Data extract START
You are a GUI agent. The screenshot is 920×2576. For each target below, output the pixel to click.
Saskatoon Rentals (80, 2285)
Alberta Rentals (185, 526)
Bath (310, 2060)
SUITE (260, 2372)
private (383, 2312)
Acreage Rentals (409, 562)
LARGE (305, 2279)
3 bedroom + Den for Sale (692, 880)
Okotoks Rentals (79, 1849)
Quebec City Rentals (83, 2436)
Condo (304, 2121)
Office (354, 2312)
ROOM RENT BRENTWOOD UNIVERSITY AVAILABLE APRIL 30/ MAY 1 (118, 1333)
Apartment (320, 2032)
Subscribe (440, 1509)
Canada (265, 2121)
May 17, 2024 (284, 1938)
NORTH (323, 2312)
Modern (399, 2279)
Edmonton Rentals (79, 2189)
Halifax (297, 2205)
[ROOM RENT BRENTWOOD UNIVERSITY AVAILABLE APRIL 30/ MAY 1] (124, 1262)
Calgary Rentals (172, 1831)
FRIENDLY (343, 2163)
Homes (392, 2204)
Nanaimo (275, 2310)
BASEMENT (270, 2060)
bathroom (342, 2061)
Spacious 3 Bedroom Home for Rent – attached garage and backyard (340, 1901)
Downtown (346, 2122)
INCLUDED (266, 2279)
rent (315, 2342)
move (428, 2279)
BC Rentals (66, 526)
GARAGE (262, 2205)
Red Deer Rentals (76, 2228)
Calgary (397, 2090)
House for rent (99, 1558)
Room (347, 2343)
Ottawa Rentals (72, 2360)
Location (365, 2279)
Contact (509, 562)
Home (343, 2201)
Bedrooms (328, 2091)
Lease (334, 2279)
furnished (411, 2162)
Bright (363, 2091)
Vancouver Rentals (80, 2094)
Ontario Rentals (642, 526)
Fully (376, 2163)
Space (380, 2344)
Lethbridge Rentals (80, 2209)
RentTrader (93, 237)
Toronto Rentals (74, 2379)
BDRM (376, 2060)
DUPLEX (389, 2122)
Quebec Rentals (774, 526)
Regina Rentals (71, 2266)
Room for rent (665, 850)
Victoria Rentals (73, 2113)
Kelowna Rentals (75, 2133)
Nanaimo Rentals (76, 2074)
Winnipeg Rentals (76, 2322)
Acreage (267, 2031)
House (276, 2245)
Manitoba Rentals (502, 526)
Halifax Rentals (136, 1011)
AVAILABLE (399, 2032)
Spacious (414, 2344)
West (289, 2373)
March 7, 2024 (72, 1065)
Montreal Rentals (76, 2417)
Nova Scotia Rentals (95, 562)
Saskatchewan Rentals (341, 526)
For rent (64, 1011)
Data extract END
Data extract START
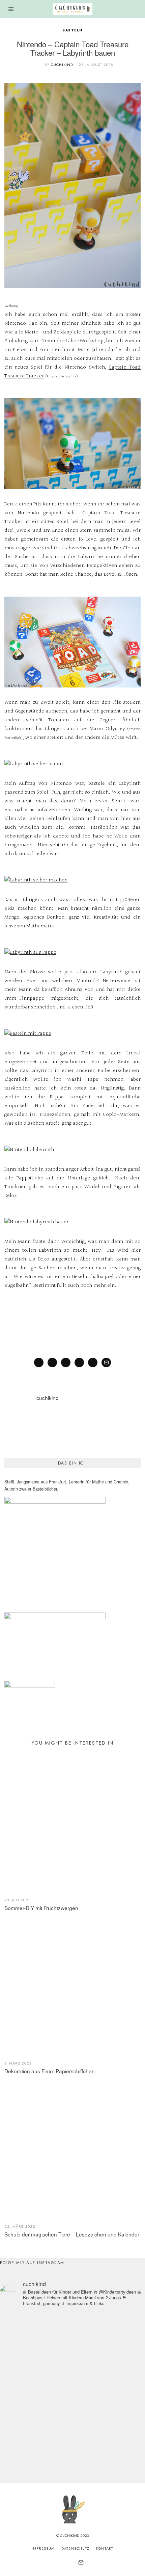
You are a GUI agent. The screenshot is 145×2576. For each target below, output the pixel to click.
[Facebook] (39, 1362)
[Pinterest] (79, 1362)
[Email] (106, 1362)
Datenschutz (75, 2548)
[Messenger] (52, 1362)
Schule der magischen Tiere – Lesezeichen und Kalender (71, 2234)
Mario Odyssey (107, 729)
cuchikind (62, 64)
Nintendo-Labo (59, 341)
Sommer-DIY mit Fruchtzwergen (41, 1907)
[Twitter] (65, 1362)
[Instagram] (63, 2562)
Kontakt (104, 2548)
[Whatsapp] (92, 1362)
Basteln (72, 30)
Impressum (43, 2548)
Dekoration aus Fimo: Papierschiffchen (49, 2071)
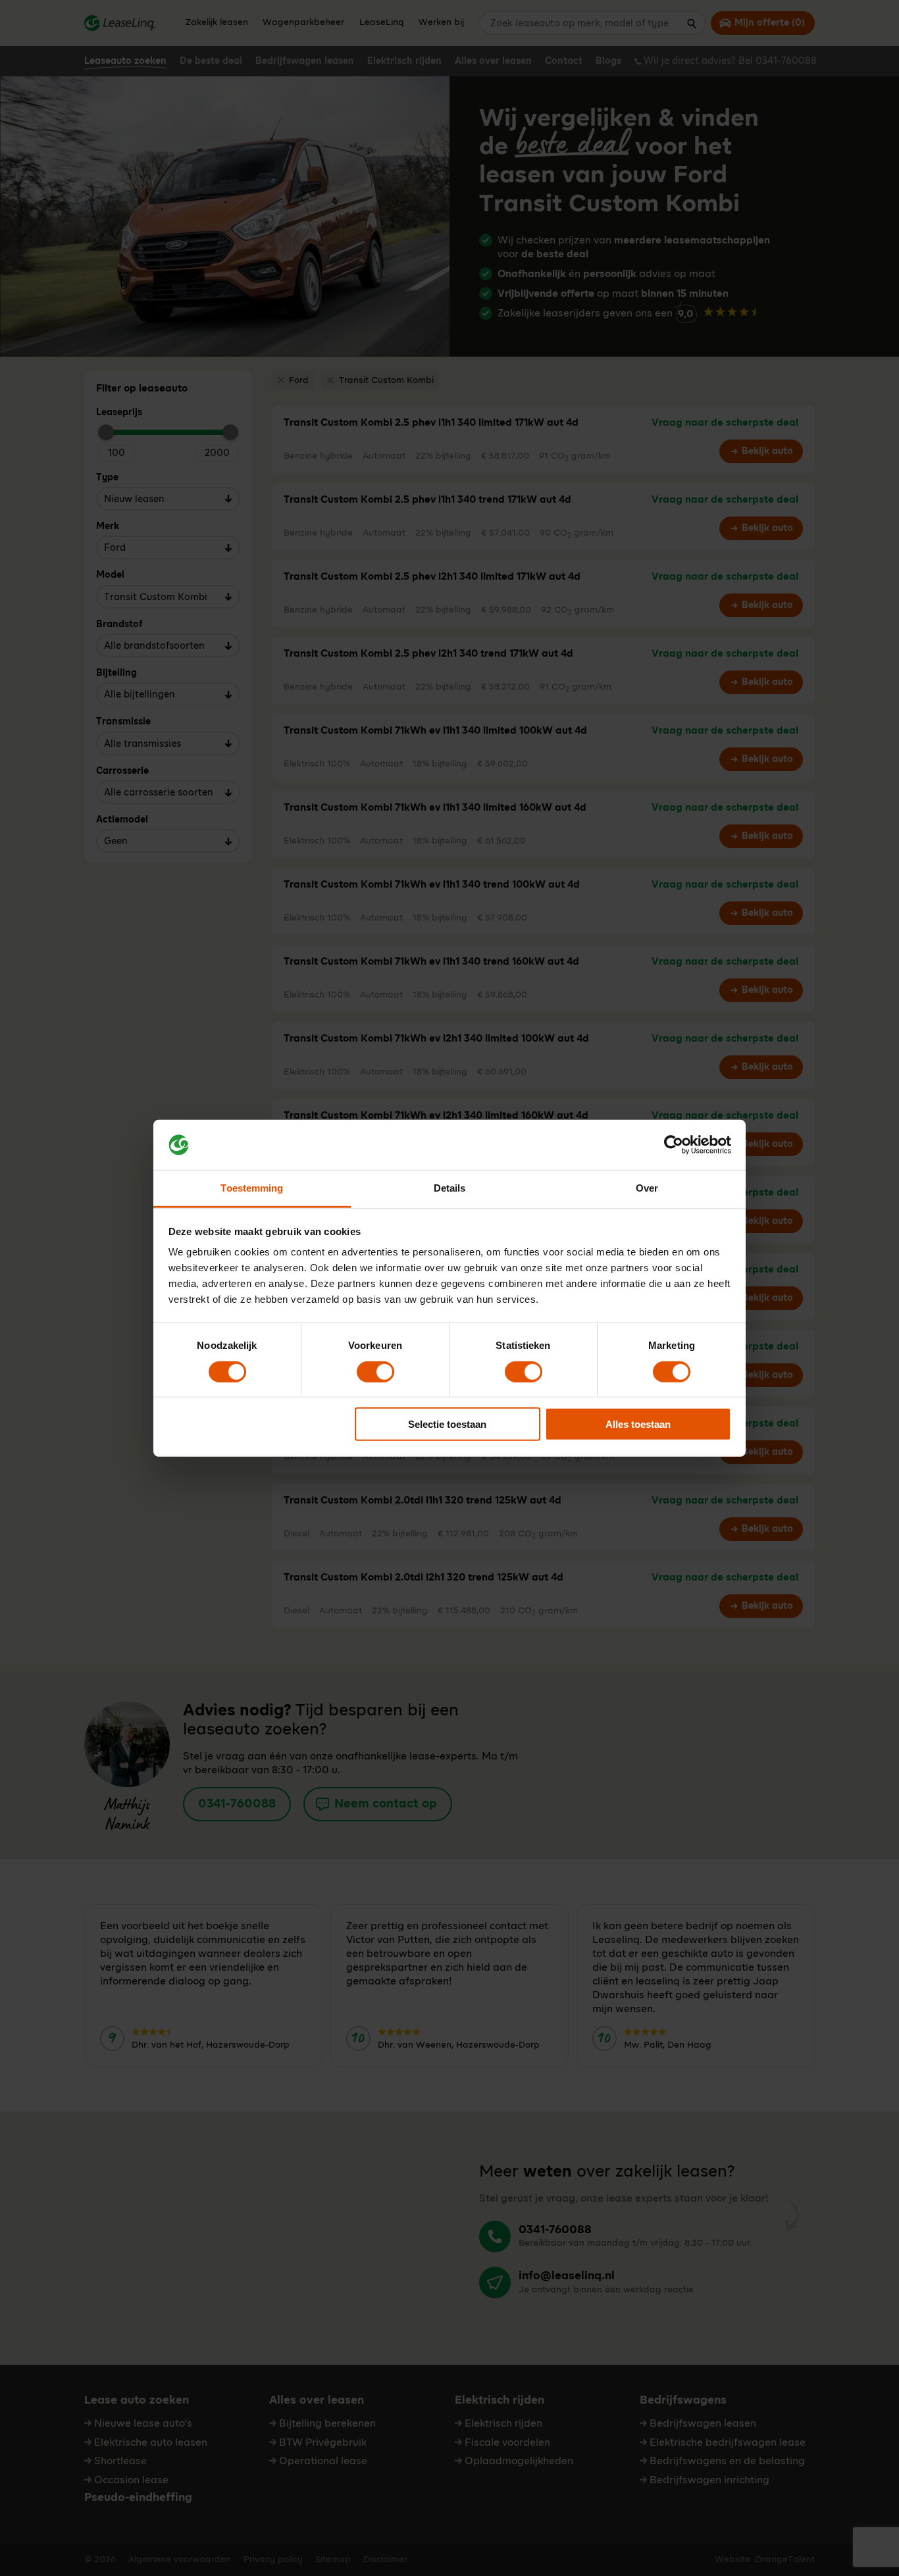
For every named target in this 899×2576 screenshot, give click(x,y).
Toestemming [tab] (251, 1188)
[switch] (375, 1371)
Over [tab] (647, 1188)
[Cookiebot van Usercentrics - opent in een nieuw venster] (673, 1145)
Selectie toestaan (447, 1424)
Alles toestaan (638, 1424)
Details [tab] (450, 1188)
Data extract END
Data extract START
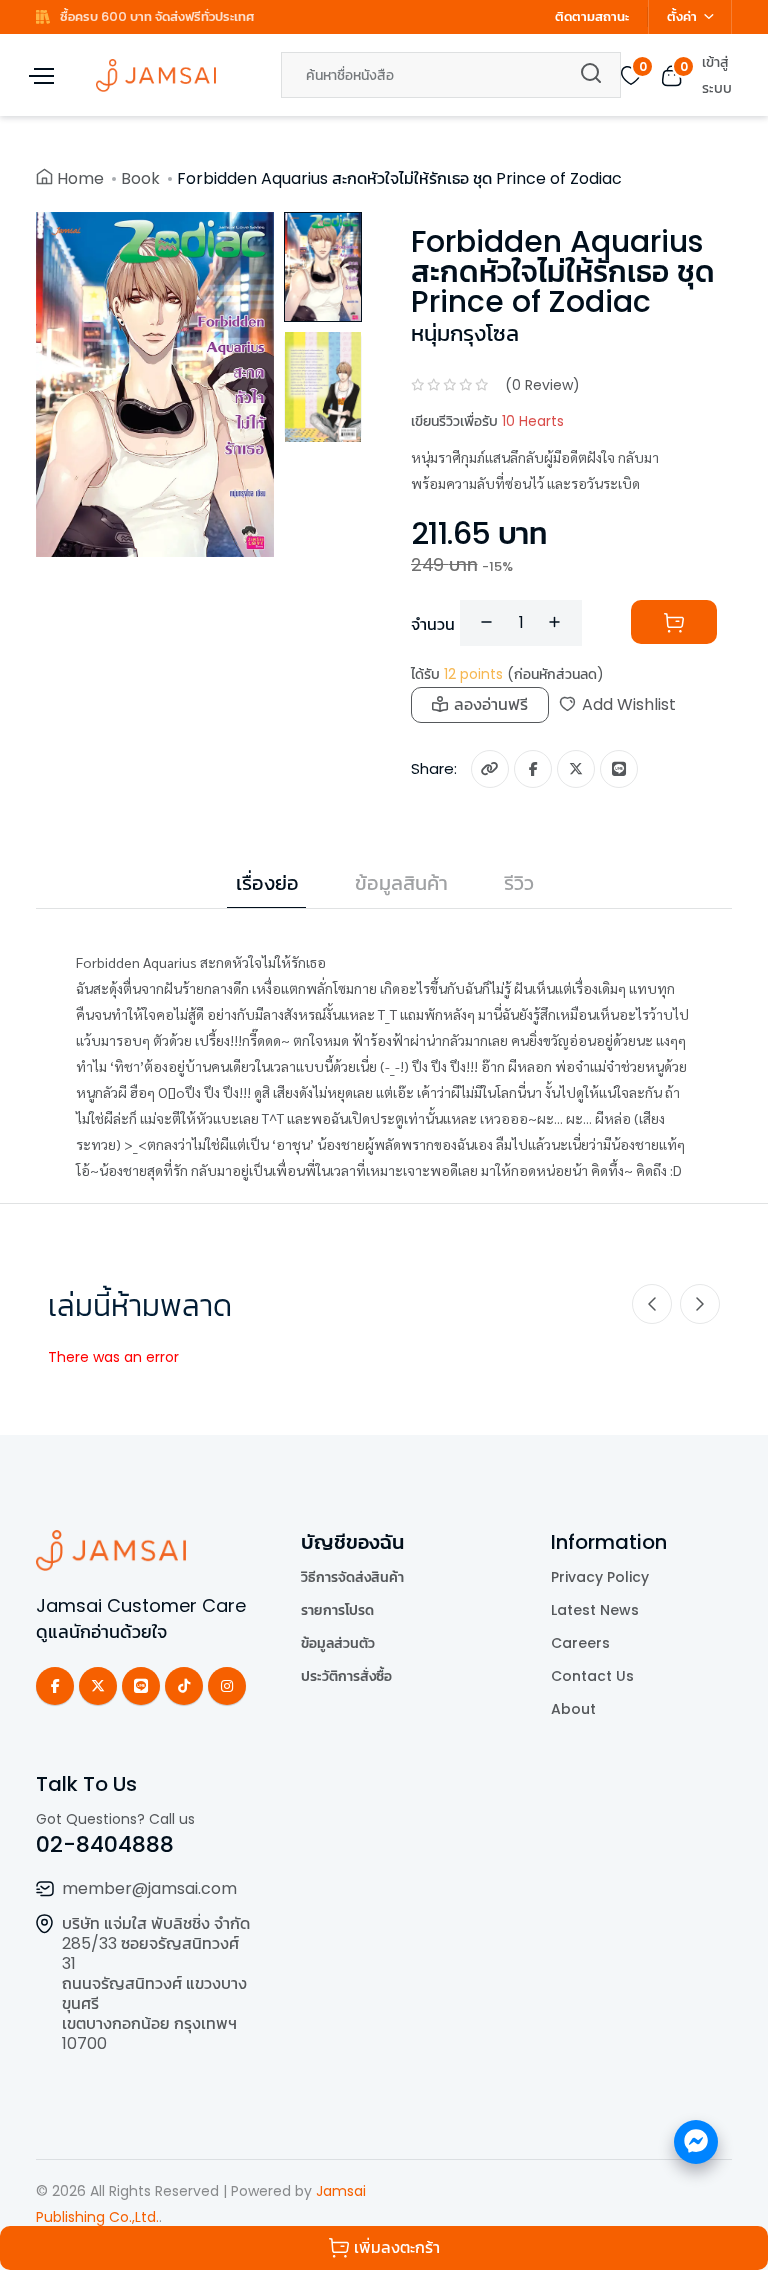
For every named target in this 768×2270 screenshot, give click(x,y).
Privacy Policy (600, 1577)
Data extract END
What needs to be done: The word "named" may appear in several lines of the data; copy every line where it does.

Your solution:
For every named target in this 899×2576 screenshot, give click(x,y).
For every named target in this 768×2270 screenshot, give click(x,y).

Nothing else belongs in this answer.